_TO DO:_ Below are the records; repeat them in full, exactly.

[Stored items]
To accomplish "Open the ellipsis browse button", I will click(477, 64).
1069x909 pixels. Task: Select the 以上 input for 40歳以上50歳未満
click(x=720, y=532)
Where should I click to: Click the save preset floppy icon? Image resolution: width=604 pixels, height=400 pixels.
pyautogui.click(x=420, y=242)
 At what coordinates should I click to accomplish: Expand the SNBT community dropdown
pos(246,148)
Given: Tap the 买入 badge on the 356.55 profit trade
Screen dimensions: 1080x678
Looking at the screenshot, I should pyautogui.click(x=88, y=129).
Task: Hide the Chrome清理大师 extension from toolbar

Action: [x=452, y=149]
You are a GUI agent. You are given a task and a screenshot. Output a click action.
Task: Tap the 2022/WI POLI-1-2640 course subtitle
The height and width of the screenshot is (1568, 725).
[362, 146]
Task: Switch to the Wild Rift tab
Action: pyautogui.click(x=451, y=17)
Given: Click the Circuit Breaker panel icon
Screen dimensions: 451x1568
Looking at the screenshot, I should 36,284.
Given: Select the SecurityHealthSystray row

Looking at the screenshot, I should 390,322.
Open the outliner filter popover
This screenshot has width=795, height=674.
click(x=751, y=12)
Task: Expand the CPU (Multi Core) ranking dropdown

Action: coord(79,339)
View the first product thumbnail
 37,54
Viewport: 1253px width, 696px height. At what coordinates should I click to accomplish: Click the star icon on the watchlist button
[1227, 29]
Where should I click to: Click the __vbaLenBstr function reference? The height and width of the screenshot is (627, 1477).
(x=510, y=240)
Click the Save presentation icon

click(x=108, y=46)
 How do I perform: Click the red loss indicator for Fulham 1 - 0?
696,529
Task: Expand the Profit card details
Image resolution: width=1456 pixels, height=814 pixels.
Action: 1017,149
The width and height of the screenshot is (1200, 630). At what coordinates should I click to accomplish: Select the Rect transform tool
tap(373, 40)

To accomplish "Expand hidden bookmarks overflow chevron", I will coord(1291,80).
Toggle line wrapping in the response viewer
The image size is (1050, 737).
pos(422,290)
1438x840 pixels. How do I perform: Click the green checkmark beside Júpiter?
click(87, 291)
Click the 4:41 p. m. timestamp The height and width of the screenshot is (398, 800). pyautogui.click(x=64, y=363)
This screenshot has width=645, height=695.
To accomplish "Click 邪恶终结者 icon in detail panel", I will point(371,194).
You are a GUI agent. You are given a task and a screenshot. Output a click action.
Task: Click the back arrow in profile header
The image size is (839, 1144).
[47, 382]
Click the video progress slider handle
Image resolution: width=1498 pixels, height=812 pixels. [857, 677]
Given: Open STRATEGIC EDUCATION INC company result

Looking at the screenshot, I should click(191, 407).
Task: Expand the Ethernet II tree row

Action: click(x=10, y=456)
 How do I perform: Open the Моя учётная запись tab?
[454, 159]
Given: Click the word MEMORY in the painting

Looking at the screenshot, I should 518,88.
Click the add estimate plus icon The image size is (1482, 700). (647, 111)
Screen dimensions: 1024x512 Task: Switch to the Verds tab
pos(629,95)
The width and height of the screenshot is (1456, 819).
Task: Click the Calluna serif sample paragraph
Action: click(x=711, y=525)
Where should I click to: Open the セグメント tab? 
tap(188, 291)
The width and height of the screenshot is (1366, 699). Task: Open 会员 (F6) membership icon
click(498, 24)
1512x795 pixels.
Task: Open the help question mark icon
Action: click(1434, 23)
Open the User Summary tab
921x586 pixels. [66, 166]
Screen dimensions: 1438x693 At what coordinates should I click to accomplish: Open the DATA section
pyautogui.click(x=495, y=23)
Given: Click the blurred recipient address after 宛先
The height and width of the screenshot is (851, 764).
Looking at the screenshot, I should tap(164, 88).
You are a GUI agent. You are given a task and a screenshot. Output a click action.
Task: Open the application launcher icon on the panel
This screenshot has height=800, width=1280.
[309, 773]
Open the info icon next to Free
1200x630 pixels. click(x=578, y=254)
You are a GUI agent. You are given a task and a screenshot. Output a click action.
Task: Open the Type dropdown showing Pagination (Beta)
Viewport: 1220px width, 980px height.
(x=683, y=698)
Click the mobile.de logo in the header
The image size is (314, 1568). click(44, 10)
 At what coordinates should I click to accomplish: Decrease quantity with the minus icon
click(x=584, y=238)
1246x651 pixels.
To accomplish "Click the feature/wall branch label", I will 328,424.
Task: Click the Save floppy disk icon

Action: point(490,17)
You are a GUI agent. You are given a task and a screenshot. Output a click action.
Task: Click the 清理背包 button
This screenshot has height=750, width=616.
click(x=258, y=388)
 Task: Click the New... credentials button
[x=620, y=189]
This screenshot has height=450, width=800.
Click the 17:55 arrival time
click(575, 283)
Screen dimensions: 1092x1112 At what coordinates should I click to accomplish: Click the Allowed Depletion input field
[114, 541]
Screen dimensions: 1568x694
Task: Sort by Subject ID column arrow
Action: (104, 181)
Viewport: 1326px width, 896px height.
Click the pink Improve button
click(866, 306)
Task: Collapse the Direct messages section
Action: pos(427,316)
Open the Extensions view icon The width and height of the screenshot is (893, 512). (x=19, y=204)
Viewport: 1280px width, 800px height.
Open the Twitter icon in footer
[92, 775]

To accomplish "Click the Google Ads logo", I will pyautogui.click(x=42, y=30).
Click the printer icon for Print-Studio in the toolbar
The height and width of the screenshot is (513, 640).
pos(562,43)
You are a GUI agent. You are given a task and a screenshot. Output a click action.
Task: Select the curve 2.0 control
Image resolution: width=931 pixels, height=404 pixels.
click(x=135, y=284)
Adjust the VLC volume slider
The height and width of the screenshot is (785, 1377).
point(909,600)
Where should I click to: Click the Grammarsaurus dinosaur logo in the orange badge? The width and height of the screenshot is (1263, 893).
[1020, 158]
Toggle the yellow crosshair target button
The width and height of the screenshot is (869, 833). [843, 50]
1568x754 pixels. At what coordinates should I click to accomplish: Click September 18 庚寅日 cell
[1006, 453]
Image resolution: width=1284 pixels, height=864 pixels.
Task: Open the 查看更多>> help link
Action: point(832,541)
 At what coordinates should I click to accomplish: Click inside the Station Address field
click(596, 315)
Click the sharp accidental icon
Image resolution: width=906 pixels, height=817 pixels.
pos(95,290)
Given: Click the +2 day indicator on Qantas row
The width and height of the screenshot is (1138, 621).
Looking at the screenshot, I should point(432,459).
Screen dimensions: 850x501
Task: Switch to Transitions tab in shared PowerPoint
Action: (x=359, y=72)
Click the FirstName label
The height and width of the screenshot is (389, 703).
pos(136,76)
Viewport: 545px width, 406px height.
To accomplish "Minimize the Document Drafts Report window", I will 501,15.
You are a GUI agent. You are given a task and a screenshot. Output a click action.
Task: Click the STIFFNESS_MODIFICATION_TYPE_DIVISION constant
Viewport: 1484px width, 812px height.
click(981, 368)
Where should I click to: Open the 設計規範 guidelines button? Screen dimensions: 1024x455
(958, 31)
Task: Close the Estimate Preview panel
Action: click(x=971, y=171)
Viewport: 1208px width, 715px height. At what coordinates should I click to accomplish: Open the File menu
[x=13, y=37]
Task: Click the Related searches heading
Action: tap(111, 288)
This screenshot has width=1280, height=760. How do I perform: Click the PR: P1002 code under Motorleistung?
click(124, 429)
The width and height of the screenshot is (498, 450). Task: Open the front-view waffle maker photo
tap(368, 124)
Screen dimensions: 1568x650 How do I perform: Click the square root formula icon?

_TASK ANSWER:_
To accomplish "Open the ellipsis browse button", I will click(477, 64).
1069x909 pixels. Task: Select the 以上 input for 40歳以上50歳未満
click(x=720, y=532)
Where should I click to: Click the save preset floppy icon? Image resolution: width=604 pixels, height=400 pixels.
pyautogui.click(x=420, y=242)
 At what coordinates should I click to accomplish: Expand the SNBT community dropdown
pos(246,148)
Given: Tap the 买入 badge on the 356.55 profit trade
Screen dimensions: 1080x678
Looking at the screenshot, I should pyautogui.click(x=88, y=129).
Task: Hide the Chrome清理大师 extension from toolbar

Action: [x=452, y=149]
You are a GUI agent. You are given a task and a screenshot. Output a click action.
Task: Tap the 2022/WI POLI-1-2640 course subtitle
The height and width of the screenshot is (1568, 725).
[362, 146]
Task: Switch to the Wild Rift tab
Action: pyautogui.click(x=451, y=17)
Given: Click the Circuit Breaker panel icon
Screen dimensions: 451x1568
Looking at the screenshot, I should 36,284.
Given: Select the SecurityHealthSystray row

Looking at the screenshot, I should 390,322.
Open the outliner filter popover
This screenshot has width=795, height=674.
click(x=751, y=12)
Task: Expand the CPU (Multi Core) ranking dropdown

Action: coord(79,339)
View the first product thumbnail
 37,54
Viewport: 1253px width, 696px height. At what coordinates should I click to accomplish: Click the star icon on the watchlist button
[1227, 29]
Where should I click to: Click the __vbaLenBstr function reference? The height and width of the screenshot is (627, 1477).
(x=510, y=240)
Click the Save presentation icon

click(x=108, y=46)
 How do I perform: Click the red loss indicator for Fulham 1 - 0?
696,529
Task: Expand the Profit card details
Image resolution: width=1456 pixels, height=814 pixels.
Action: 1017,149
The width and height of the screenshot is (1200, 630). At what coordinates should I click to accomplish: Select the Rect transform tool
tap(373, 40)

To accomplish "Expand hidden bookmarks overflow chevron", I will coord(1291,80).
Toggle line wrapping in the response viewer
The image size is (1050, 737).
pos(422,290)
1438x840 pixels. How do I perform: Click the green checkmark beside Júpiter?
click(87, 291)
Click the 4:41 p. m. timestamp The height and width of the screenshot is (398, 800). pyautogui.click(x=64, y=363)
This screenshot has width=645, height=695.
To accomplish "Click 邪恶终结者 icon in detail panel", I will point(371,194).
You are a GUI agent. You are given a task and a screenshot. Output a click action.
Task: Click the back arrow in profile header
The image size is (839, 1144).
[47, 382]
Click the video progress slider handle
Image resolution: width=1498 pixels, height=812 pixels. [857, 677]
Given: Open STRATEGIC EDUCATION INC company result

Looking at the screenshot, I should click(191, 407).
Task: Expand the Ethernet II tree row

Action: click(x=10, y=456)
 How do I perform: Open the Моя учётная запись tab?
[454, 159]
Given: Click the word MEMORY in the painting

Looking at the screenshot, I should 518,88.
Click the add estimate plus icon The image size is (1482, 700). (647, 111)
Screen dimensions: 1024x512 Task: Switch to the Verds tab
pos(629,95)
The width and height of the screenshot is (1456, 819).
Task: Click the Calluna serif sample paragraph
Action: click(x=711, y=525)
Where should I click to: Open the セグメント tab? 
tap(188, 291)
The width and height of the screenshot is (1366, 699). Task: Open 会员 (F6) membership icon
click(498, 24)
1512x795 pixels.
Task: Open the help question mark icon
Action: click(1434, 23)
Open the User Summary tab
921x586 pixels. [66, 166]
Screen dimensions: 1438x693 At what coordinates should I click to accomplish: Open the DATA section
pyautogui.click(x=495, y=23)
Given: Click the blurred recipient address after 宛先
The height and width of the screenshot is (851, 764).
Looking at the screenshot, I should tap(164, 88).
You are a GUI agent. You are given a task and a screenshot. Output a click action.
Task: Open the application launcher icon on the panel
This screenshot has height=800, width=1280.
[309, 773]
Open the info icon next to Free
1200x630 pixels. click(x=578, y=254)
You are a GUI agent. You are given a task and a screenshot. Output a click action.
Task: Open the Type dropdown showing Pagination (Beta)
Viewport: 1220px width, 980px height.
(x=683, y=698)
Click the mobile.de logo in the header
The image size is (314, 1568). click(44, 10)
 At what coordinates should I click to accomplish: Decrease quantity with the minus icon
click(x=584, y=238)
1246x651 pixels.
To accomplish "Click the feature/wall branch label", I will 328,424.
Task: Click the Save floppy disk icon

Action: point(490,17)
You are a GUI agent. You are given a task and a screenshot. Output a click action.
Task: Click the 清理背包 button
This screenshot has height=750, width=616.
click(x=258, y=388)
 Task: Click the New... credentials button
[x=620, y=189]
This screenshot has height=450, width=800.
Click the 17:55 arrival time
click(575, 283)
Screen dimensions: 1092x1112 At what coordinates should I click to accomplish: Click the Allowed Depletion input field
[114, 541]
Screen dimensions: 1568x694
Task: Sort by Subject ID column arrow
Action: (104, 181)
Viewport: 1326px width, 896px height.
Click the pink Improve button
click(866, 306)
Task: Collapse the Direct messages section
Action: pos(427,316)
Open the Extensions view icon The width and height of the screenshot is (893, 512). (x=19, y=204)
Viewport: 1280px width, 800px height.
Open the Twitter icon in footer
[92, 775]

To accomplish "Click the Google Ads logo", I will pyautogui.click(x=42, y=30).
Click the printer icon for Print-Studio in the toolbar
The height and width of the screenshot is (513, 640).
pos(562,43)
You are a GUI agent. You are given a task and a screenshot. Output a click action.
Task: Select the curve 2.0 control
Image resolution: width=931 pixels, height=404 pixels.
click(x=135, y=284)
Adjust the VLC volume slider
The height and width of the screenshot is (785, 1377).
point(909,600)
Where should I click to: Click the Grammarsaurus dinosaur logo in the orange badge? The width and height of the screenshot is (1263, 893).
[1020, 158]
Toggle the yellow crosshair target button
The width and height of the screenshot is (869, 833). [843, 50]
1568x754 pixels. At what coordinates should I click to accomplish: Click September 18 庚寅日 cell
[1006, 453]
Image resolution: width=1284 pixels, height=864 pixels.
Task: Open the 查看更多>> help link
Action: point(832,541)
 At what coordinates should I click to accomplish: Click inside the Station Address field
click(596, 315)
Click the sharp accidental icon
Image resolution: width=906 pixels, height=817 pixels.
pos(95,290)
Given: Click the +2 day indicator on Qantas row
The width and height of the screenshot is (1138, 621).
Looking at the screenshot, I should point(432,459).
Screen dimensions: 850x501
Task: Switch to Transitions tab in shared PowerPoint
Action: (x=359, y=72)
Click the FirstName label
The height and width of the screenshot is (389, 703).
pos(136,76)
Viewport: 545px width, 406px height.
To accomplish "Minimize the Document Drafts Report window", I will 501,15.
You are a GUI agent. You are given a task and a screenshot. Output a click action.
Task: Click the STIFFNESS_MODIFICATION_TYPE_DIVISION constant
Viewport: 1484px width, 812px height.
click(981, 368)
Where should I click to: Open the 設計規範 guidelines button? Screen dimensions: 1024x455
(958, 31)
Task: Close the Estimate Preview panel
Action: click(x=971, y=171)
Viewport: 1208px width, 715px height. At what coordinates should I click to accomplish: Open the File menu
[x=13, y=37]
Task: Click the Related searches heading
Action: tap(111, 288)
This screenshot has width=1280, height=760. How do I perform: Click the PR: P1002 code under Motorleistung?
click(124, 429)
The width and height of the screenshot is (498, 450). Task: Open the front-view waffle maker photo
tap(368, 124)
Screen dimensions: 1568x650 How do I perform: Click the square root formula icon?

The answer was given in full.